---------- TEXTO DEL EJERCICIO ----------

Si a los de mi generación los preguntaran qué recuerdan del paso por las aulas de Primaria estoy seguro que la mayoría diría que es una fotografía que a fin de año se tomaban individual y en grupo como retrato preestablecido y que comenzaba adornando la sala de todos los hogares hasta perderse en algún rincón para luego desaparecer. Es decir, hay momentos en la vida escolar que, no por efímeros y lúdicos, marcan la existencia y regresan a la memoria cada cierto tiempo. Ese retrato era seguramente la idea de un comerciante que jugaba mucho al sentimiento, pues si la memoria no me es esquiva esos retratistas llegaban desde otras ciudades y recorrían el Perú entero haciendo aquello años por años. Hoy, con la llegada de la tecnología, esos retratos se han vuelto obsoletos.
Esa foto que yo me tomé en las aulas del CE 60054 –que luego se transformaría en Colegio Silfo Alván del Castillo- vino a mi memoria la mañana de ayer cuando participé ansiosamente en la inauguración de la muestra fotográfica sobre la época del caucho en el Colegio Nuestra Señora de Loreto. Y al ver a tantos jóvenes reunidos se impregnó de mi mente aquellos años que viví en la décima cuadra de la calle Tambo –que luego se transformaría en Calvo de Araujo- y las aulas dominaban mi pensamiento y comportamiento.
Porque en la mente de los jóvenes debe quedar esas imágenes de lo que sucedió en El Putumayo y sus afluentes y a partir de ello que escriban lo que piensan y sienten. Estoy segurísimo que después de observar esas imágenes ningún adolescente será indiferente. Ya sucedió en el CNI. También en el San Agustín. Hoy en Nuestra Señora de Loreto y luego en el MORB y así en diez colegios de Iquitos. Y eso que se obvia otras ciudades por problemas que siempre tienen este tipo de proyectos. Pero no hay tiempo para lamentos.

----------

LISTA DE ACTIVIDADES:
[A] Responde según el texto sobre la muestra fotográfica:
(i) ¿En qué colegio se inauguró la muestra?
(ii) ¿En qué se transformaría después el CE 60054?
(iii) ¿En cuántos colegios de Iquitos se presentará la muestra?
[B] Enumera los colegios que el texto sobre la muestra fotográfica nombra como sedes de la muestra.
[C] Indica si cada afirmación concuerda con el texto sobre la muestra fotográfica. Cita las palabras del texto que lo deciden.
(i) Los retratistas escolares venían de otras ciudades.
(ii) La muestra fotográfica trata sobre la época del caucho.
(iii) La muestra también se llevará a otras ciudades además de Iquitos.

---------- REGISTROS PROPORCIONADOS ----------

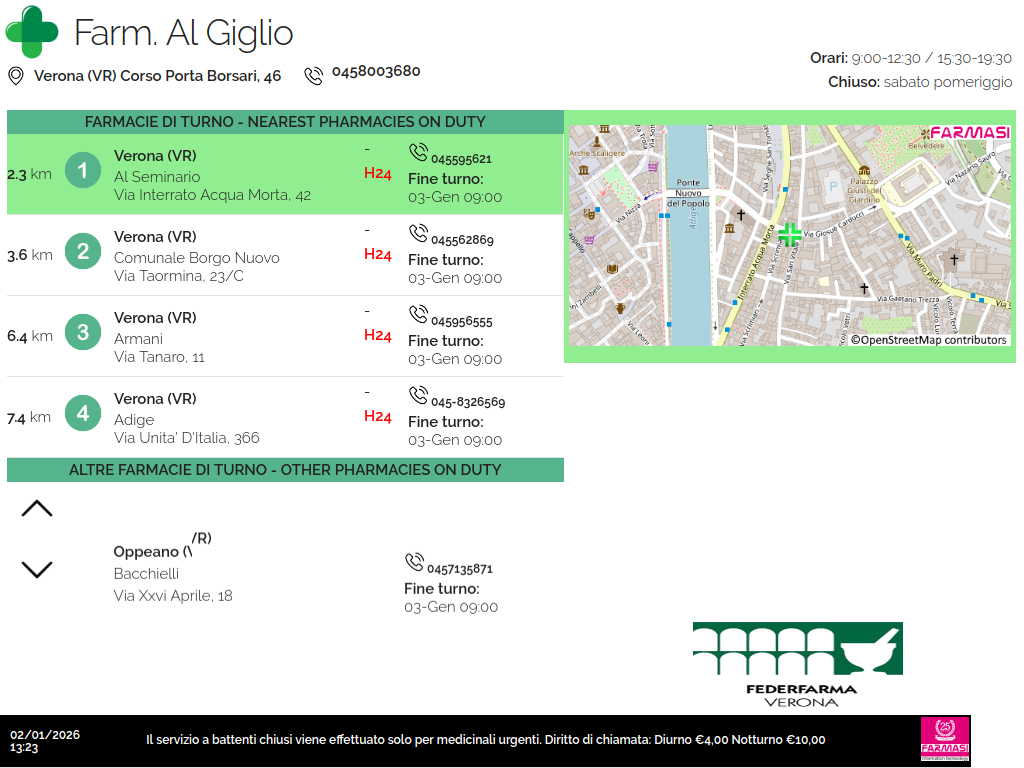Click the location pin icon by the address
The image size is (1024, 768).
(16, 76)
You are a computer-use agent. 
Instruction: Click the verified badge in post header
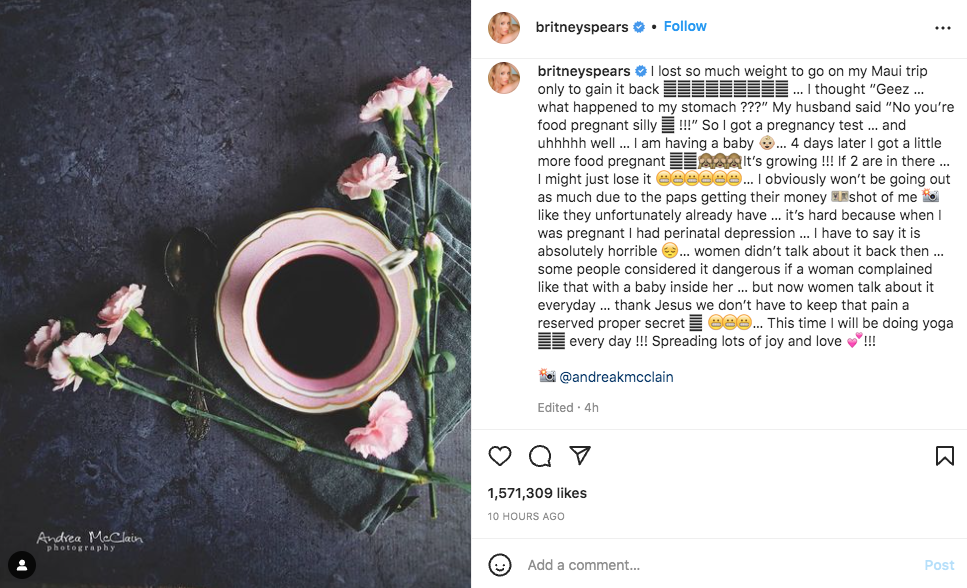[639, 27]
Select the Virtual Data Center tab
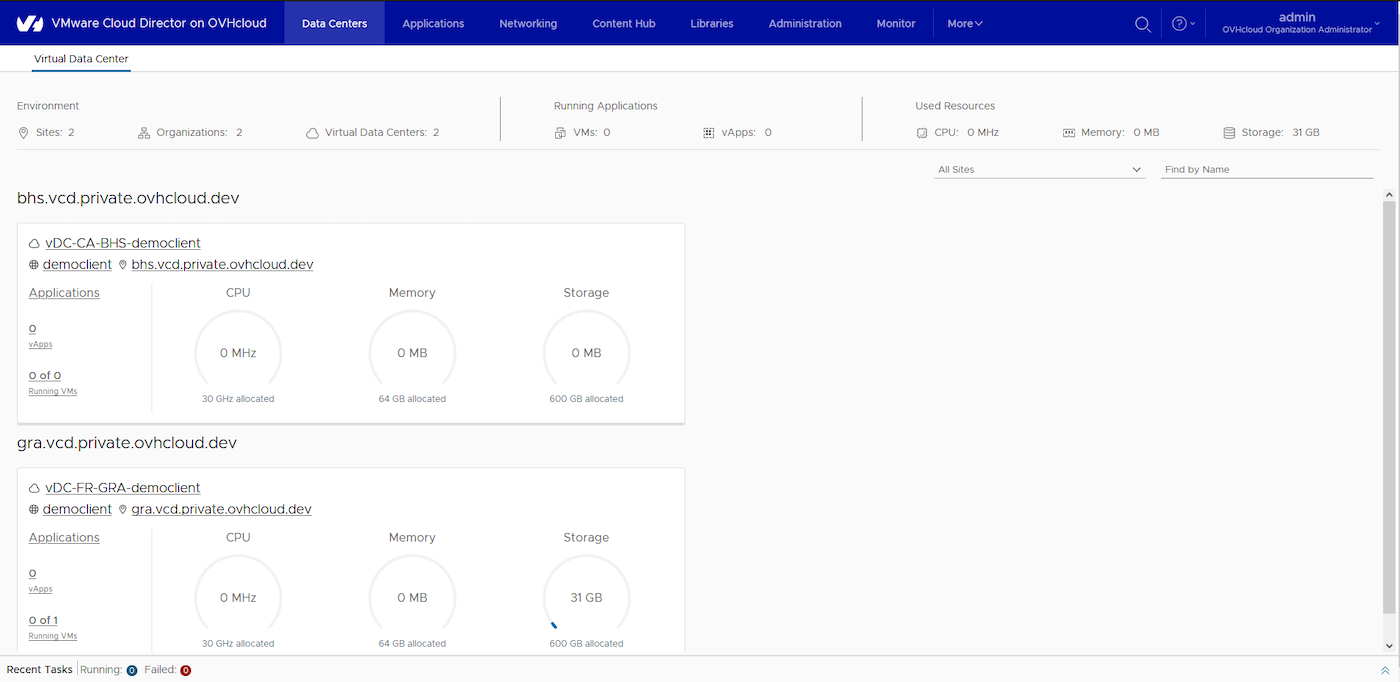Screen dimensions: 1400x682 point(81,59)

----------

SOLUCIÓN DE ACTIVIDADES:
[A]
(i) En el Colegio Nuestra Señora de Loreto.
(ii) En el Colegio Silfo Alván del Castillo.
(iii) En diez colegios.

[B] CNI, San Agustín, Nuestra Señora de Loreto y MORB.

[C]
(i) Sí: «esos retratistas llegaban desde otras ciudades».
(ii) Sí: «la muestra fotográfica sobre la época del caucho».
(iii) No: «Y eso que se obvia otras ciudades por problemas que siempre tienen este tipo de proyectos».